What you have to do: Copy the material from the line with "Task: Tap the Android home circle button" to the line with "Action: pyautogui.click(x=181, y=798)", including both of those lines, and leave the pictures out of your answer.

Records provided:
◆ ◆ ◆ ◆ ◆ ◆ ◆

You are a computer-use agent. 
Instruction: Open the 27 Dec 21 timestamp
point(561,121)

◆ ◆ ◆ ◆ ◆ ◆ ◆

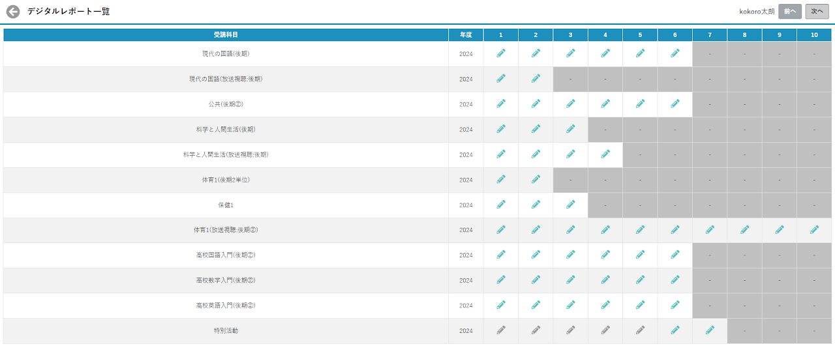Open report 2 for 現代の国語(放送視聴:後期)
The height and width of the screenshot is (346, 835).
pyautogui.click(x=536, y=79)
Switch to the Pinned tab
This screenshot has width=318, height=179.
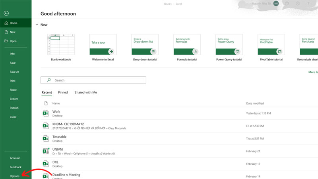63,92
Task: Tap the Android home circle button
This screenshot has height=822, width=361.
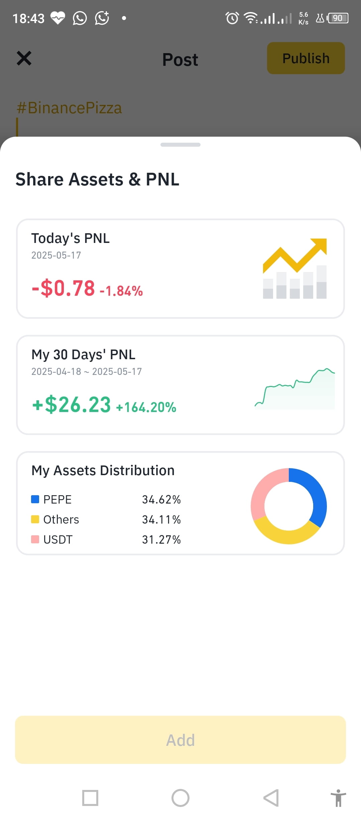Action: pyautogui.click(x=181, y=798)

◆ ◆ ◆ ◆ ◆ ◆ ◆

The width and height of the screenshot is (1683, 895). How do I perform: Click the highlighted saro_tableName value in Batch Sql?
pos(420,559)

◆ ◆ ◆ ◆ ◆ ◆ ◆

Complete answer:
Task: Tap the Android home circle button
This screenshot has height=822, width=361.
Action: pyautogui.click(x=181, y=798)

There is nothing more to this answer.